TÂCHE COURTE: Mettez dans un CSV à deux colonnes, consigne et reponse, les items compris entre la ligne qui contient « Given: Switch to the Enquiry tab » et celle qui contient « click(109, 36) », ces deux lignes incluses. Prévoyez une ligne par item, chaque champ entre guillemets et les sauts de ligne remplacés par des espaces.
***** JEU DE DONNÉES
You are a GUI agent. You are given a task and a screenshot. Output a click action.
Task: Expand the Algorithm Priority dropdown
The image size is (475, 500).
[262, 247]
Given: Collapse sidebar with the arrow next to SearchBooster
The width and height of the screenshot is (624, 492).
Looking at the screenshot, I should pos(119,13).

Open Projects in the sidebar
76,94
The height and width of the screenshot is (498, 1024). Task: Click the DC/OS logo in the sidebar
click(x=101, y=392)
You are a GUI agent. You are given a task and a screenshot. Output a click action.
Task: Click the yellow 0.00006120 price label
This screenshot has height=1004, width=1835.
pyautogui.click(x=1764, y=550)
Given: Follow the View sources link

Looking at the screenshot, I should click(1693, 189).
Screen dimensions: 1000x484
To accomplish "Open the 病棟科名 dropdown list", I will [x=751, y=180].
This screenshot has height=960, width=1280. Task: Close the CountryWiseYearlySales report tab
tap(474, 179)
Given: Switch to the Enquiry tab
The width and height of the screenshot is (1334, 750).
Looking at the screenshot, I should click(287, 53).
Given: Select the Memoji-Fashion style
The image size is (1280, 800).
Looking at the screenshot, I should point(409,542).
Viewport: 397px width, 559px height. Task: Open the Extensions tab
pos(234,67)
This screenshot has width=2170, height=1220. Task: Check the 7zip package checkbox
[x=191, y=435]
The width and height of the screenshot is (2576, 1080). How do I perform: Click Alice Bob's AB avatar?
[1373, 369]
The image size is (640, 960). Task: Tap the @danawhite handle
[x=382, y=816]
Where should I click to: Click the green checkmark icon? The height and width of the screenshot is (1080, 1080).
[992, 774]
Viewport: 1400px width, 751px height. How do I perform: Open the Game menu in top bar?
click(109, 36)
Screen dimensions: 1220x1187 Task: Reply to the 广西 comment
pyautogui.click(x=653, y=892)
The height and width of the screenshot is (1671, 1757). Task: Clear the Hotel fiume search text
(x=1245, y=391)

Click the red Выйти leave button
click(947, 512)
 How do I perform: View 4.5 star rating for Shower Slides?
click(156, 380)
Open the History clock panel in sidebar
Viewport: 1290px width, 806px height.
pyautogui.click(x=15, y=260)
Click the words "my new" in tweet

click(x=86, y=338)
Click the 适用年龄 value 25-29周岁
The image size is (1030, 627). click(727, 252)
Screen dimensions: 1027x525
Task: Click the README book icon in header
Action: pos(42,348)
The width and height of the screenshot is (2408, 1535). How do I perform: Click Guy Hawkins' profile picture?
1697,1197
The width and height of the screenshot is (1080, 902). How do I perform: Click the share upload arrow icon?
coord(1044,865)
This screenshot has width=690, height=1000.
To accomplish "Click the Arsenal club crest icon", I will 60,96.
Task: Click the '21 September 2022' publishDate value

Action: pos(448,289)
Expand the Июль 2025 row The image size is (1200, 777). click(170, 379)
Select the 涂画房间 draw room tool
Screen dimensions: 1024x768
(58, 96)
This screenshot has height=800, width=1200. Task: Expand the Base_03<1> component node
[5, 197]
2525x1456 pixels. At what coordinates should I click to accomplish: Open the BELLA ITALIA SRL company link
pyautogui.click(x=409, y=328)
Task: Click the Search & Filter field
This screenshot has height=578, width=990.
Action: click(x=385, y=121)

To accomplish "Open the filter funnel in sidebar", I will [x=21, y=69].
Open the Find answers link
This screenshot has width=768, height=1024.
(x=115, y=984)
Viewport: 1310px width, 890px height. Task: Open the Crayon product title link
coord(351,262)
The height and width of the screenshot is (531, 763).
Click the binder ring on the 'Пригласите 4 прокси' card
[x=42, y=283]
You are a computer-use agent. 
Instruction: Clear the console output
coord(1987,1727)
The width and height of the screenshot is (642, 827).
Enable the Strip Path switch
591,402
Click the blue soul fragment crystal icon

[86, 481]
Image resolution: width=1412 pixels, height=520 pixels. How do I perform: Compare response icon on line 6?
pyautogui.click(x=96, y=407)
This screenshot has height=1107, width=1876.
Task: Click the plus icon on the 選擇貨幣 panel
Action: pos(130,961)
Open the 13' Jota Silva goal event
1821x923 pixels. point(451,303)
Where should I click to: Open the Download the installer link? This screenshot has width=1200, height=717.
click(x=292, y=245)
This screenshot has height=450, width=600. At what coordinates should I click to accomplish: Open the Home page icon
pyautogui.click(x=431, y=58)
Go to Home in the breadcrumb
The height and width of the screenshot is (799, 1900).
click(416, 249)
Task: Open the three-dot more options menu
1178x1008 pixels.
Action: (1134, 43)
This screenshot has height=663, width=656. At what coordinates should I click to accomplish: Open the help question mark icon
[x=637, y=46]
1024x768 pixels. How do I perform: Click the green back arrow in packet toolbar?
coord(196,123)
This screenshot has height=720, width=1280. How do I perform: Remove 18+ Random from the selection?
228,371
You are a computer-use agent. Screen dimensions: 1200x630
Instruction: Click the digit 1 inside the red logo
**********
RÉPONSE:
consigne,reponse
"Given: Switch to the Enquiry tab The width and height of the screenshot is (1334, 750).","Looking at the screenshot, I should click(287, 53)."
"Given: Select the Memoji-Fashion style The image size is (1280, 800).","Looking at the screenshot, I should point(409,542)."
"Viewport: 397px width, 559px height. Task: Open the Extensions tab","pos(234,67)"
"This screenshot has width=2170, height=1220. Task: Check the 7zip package checkbox","[x=191, y=435]"
"The width and height of the screenshot is (2576, 1080). How do I perform: Click Alice Bob's AB avatar?","[1373, 369]"
"The image size is (640, 960). Task: Tap the @danawhite handle","[x=382, y=816]"
"Where should I click to: Click the green checkmark icon? The height and width of the screenshot is (1080, 1080).","[992, 774]"
"Viewport: 1400px width, 751px height. How do I perform: Open the Game menu in top bar?","click(109, 36)"